The structure of the ANN system used in this study

The soft computing models in this study were implemented in MATLAB 2016a. The NN model consists of two input variables (water vapour pressure and air temperature), 10 neurons in the hidden layer and one output variable (DLR). Furthermore, the actualization of the NN model was done by separating 15% of the experimental data for testing, another 15% for validating and the remaining 70% for training. Finally, the viability of every model including NN was furthered examined with the data of the testing set.

1.1.4 Support vector regression

The study to support vector machine (SVM) began in the early 1960s by Vapnik and groups. It is also regarded as the Vapnik-Chenonenkis (VC) theory [12, 105, 120]. There are two categories of support vector machine: the support vector classification (SVC), which is used to solve classification problems, and the support vector regression (SVR), which is used in tackling estimation issues. A support vector machine is primarily a classier regression method that performs the required task of constructing hyperplanes in a multidimensional space with different class labels [105, 120]. Though there are slight differences between SVC and SVR problem formulations, the neural algorithms of SVR provide the best fit solution for the linear regression function of either linear or nonlinear hyperplanes. A typical structure for SVR is given in Fig. 2, where the biassing is before the final stage.

Fig. 2
figure 2

Architecture of the SVR system

In this section, to construct the optimal hyperplanes, a repeatable training algorithm, which minimises an error function, is used. Assuming there is a given set of input training data {(xi, yi), …, (xn, yn)}, ⊂ X ∈ d, where X is the space of the input patterns like X = d. The goal is to find a flat linear function that has the most deviation from the targets data yi for all possibly flat training data. If the error function is given as:

$$ \frac{1}{2}{w}^Tw+C{\sum}_{i=1}^N{\xi}_i+C{\sum}_{i=1}^N{\xi}_i^{\ast } $$
(18)

where wTw is the norm value, ξi and \( {\xi}_i^{\ast } \) are the slack variables, C is a constant for regularisation and N is the number of samples.

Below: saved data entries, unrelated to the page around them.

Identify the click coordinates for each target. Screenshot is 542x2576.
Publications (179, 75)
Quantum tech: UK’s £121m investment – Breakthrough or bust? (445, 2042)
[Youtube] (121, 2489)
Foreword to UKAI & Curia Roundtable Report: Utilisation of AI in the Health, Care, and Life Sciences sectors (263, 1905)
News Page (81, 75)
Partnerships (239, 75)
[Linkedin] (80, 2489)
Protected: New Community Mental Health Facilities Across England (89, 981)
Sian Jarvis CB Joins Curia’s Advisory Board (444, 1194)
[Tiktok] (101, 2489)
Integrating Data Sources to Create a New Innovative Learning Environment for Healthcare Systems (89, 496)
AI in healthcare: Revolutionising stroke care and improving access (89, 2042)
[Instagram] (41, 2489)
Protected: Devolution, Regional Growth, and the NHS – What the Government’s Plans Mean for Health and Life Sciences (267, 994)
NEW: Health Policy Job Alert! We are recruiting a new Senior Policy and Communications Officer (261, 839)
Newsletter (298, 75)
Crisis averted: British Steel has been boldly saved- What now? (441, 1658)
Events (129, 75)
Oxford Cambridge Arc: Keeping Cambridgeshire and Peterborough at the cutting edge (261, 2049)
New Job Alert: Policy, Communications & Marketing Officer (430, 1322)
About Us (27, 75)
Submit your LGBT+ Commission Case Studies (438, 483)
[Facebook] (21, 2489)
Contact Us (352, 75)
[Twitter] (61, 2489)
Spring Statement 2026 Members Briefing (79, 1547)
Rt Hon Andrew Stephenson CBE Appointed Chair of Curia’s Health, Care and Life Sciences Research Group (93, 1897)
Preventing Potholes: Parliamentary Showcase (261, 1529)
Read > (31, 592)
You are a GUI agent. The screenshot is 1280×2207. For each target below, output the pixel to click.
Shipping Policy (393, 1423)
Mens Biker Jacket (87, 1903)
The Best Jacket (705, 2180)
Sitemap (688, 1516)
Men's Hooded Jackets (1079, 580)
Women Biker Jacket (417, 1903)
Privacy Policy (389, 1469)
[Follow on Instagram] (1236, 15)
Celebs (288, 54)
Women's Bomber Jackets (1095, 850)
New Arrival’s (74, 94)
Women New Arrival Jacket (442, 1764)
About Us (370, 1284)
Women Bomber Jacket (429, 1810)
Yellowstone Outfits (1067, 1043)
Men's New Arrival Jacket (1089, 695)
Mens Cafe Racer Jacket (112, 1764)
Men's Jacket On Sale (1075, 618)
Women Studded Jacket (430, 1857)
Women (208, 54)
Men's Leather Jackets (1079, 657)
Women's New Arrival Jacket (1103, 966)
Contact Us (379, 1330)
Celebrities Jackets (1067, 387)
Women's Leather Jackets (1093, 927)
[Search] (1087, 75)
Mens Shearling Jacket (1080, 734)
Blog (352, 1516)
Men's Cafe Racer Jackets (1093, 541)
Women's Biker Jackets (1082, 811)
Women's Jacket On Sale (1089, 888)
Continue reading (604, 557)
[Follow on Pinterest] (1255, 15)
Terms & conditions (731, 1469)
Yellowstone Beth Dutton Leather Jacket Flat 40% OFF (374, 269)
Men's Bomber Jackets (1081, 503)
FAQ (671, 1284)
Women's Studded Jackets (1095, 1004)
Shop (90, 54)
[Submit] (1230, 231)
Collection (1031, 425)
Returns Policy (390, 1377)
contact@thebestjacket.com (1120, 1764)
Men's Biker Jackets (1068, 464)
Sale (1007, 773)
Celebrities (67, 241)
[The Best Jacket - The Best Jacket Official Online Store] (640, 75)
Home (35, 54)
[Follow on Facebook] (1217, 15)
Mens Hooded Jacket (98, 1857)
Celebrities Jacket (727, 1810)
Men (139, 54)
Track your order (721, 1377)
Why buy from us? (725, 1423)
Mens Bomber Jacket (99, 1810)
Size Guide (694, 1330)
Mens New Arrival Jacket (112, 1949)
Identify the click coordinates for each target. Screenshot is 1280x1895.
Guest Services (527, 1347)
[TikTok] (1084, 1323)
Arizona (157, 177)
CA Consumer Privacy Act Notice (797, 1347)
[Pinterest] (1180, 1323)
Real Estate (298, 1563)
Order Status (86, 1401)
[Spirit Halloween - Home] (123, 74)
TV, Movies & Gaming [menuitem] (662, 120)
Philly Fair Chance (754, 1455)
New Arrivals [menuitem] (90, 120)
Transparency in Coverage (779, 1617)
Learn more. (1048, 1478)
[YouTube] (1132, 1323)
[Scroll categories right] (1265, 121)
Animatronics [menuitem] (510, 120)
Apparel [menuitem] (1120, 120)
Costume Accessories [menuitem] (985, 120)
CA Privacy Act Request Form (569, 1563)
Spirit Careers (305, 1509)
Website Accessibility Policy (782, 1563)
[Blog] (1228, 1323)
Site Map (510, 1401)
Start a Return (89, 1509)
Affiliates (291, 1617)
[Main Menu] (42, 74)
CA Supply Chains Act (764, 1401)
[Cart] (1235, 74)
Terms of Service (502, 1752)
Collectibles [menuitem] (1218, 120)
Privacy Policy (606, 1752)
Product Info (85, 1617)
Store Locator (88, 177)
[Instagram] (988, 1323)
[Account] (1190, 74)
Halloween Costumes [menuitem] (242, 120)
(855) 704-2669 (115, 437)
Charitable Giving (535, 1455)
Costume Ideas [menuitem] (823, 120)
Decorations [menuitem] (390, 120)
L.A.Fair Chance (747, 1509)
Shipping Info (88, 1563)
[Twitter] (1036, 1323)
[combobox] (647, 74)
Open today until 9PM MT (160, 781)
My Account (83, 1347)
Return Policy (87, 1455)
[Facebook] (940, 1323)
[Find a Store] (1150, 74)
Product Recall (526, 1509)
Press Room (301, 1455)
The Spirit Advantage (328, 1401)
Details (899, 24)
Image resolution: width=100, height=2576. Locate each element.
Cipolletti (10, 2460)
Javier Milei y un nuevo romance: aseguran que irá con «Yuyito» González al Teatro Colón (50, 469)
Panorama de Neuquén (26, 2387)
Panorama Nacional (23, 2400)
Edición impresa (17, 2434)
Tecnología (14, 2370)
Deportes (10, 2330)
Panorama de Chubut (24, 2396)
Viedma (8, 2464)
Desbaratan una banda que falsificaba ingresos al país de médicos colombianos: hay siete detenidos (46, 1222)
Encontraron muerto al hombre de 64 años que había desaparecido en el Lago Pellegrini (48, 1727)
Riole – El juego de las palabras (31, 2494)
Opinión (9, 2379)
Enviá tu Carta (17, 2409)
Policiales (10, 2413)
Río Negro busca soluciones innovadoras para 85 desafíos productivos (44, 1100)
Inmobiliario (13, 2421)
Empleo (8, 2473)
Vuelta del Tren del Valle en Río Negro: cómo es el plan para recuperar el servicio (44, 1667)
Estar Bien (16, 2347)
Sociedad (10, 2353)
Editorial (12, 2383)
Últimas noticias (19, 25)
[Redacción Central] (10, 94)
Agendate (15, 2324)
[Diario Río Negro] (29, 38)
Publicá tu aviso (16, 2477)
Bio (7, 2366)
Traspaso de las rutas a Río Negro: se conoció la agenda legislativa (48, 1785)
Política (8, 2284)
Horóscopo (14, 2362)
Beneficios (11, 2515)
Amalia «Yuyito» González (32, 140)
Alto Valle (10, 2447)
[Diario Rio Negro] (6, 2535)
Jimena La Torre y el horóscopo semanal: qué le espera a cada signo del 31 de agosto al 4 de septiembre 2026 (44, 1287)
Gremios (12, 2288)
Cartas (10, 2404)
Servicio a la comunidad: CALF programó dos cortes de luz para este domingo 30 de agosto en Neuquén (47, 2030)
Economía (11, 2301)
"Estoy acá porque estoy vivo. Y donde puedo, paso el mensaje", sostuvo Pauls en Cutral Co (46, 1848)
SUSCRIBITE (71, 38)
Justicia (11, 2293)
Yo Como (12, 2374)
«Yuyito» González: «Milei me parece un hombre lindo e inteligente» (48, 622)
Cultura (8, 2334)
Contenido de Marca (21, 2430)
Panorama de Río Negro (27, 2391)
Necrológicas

Then, we minimise subject to:

$$ {\displaystyle \begin{array}{c}{w}^T\phi \left({x}_i\right)+b-{y}_i\le \varepsilon +{\xi}_i^{\ast}\\ {}{y}_i-{w}^T\phi \left({x}_i\right)-{b}_i\le \varepsilon +{\xi}_i^{\ast}\\ {}{\xi}_i,{\xi}_i^{\ast}\ge 0,i=1,\dots, N\end{array}} $$
(19)

where b and bi are the biases, ɛ is the insensitive loss function or deviation and ϕ is the nonlinear map for the transformation from feature to space.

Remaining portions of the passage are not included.